Sitting on the back porch of my Albuquerque home, nestled in the soft light of the American Southwest, I casually put down my newspaper, looked at my son playing with his toy train and suddenly realized: China’s corruption could kill him.
I had just finished reading about the latest tainted product from China—Thomas the Tank Engine toy trains—only to realize that was the exact train he was playing with there on the deck. Needless to say, the train is now in the garbage and I washed my son’s hands with soap—three times.
Shoddy products from China are nothing new, but how do they come to be that way, and why does it seem they are on the rise even as oversight processes are supposedly improving?
Poor manufacturing is partly responsible, but there’s something more pervasive and sinister happening in China: an erosion of basic morals. It’s not that products are merely made of poor quality material. They are made with hazardous material and consciously so.

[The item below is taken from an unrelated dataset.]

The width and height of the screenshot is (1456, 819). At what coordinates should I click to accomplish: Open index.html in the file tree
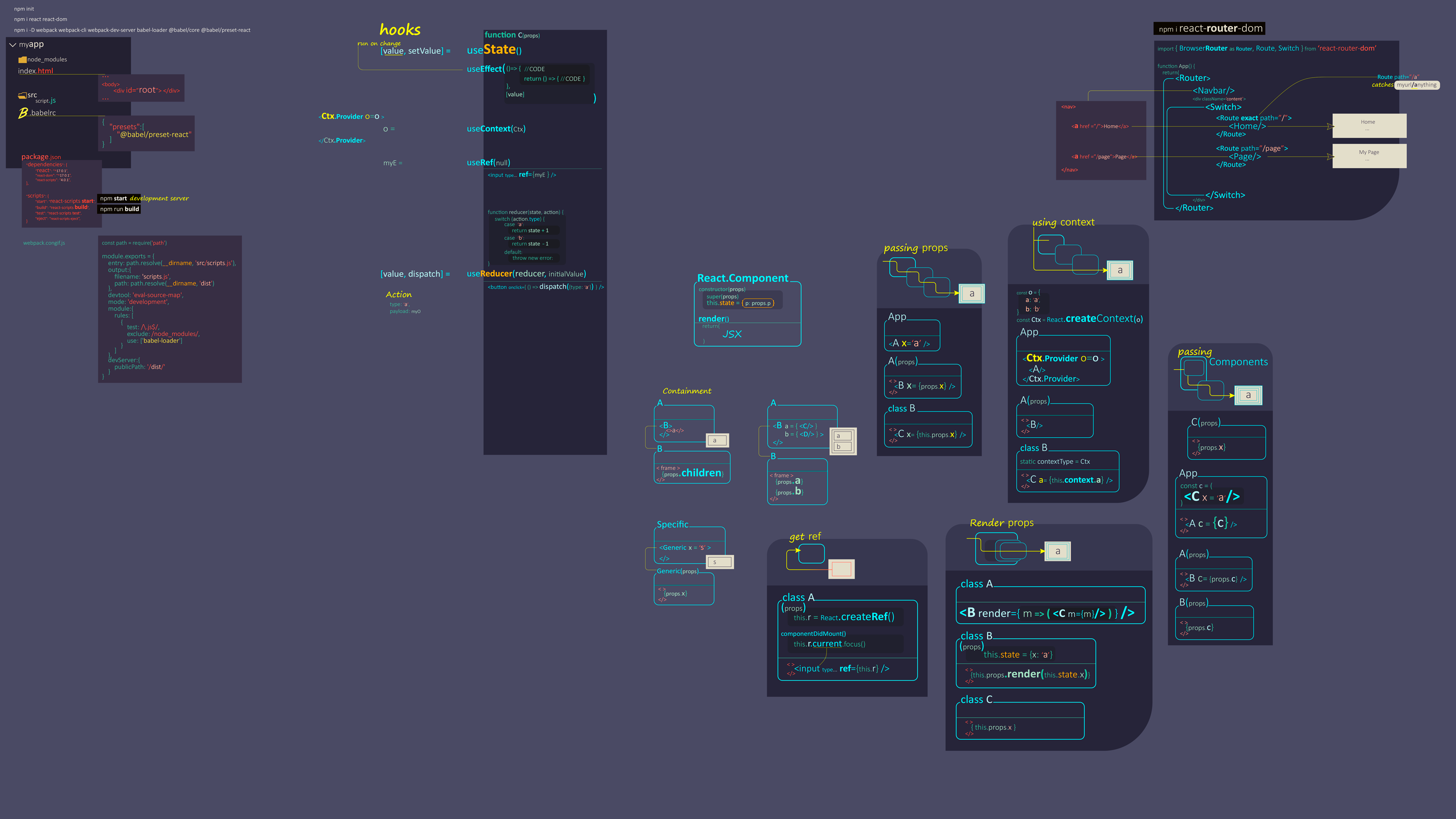[x=35, y=71]
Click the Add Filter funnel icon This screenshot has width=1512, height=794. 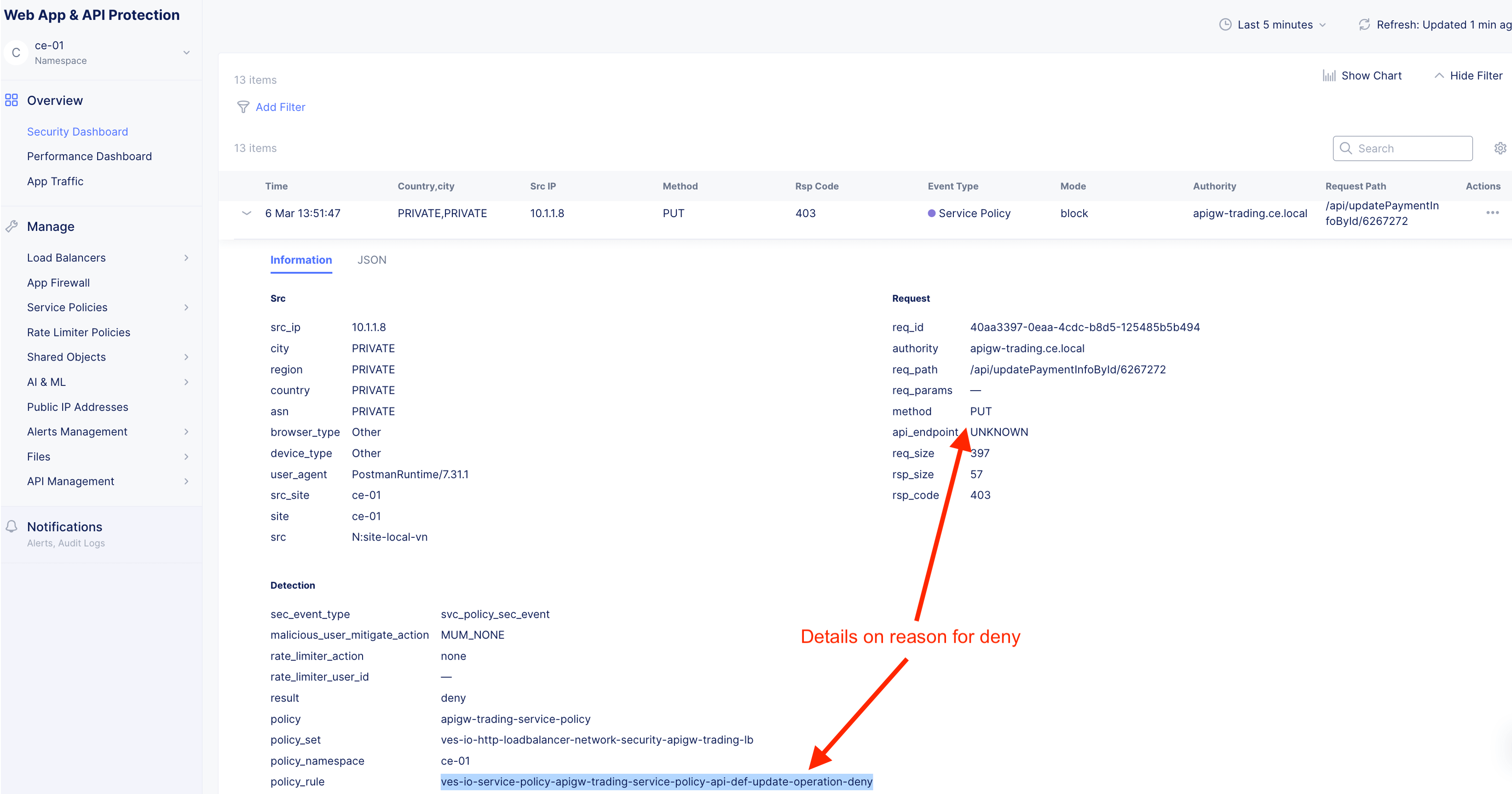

During the 1990s, China, though still autocratic, saw advances in freedom, law, and the economy. When the persecution of Falun Gong was launched in 1999, however, it threw many institutions back several decades.
Tyrannical officials were promoted and kind ones were purged in a cleansing of the Communist Party ranks. Policies were implemented with oppressing Falun Gong as the core objective, disregarding their implications for social and economic wellness.
In short, the persecution of Falun Gong spawned an enormous backslide in morals. CNN’s senior analyst Willy Lam called it the greatest crisis facing China.
So long as such a systematic persecution persists, Chinese officials and common people will continue to lose sight of our common humanity and responsibility for each other’s wellbeing. That moral crisis will result in more and more dangers being exported from the world’s factory.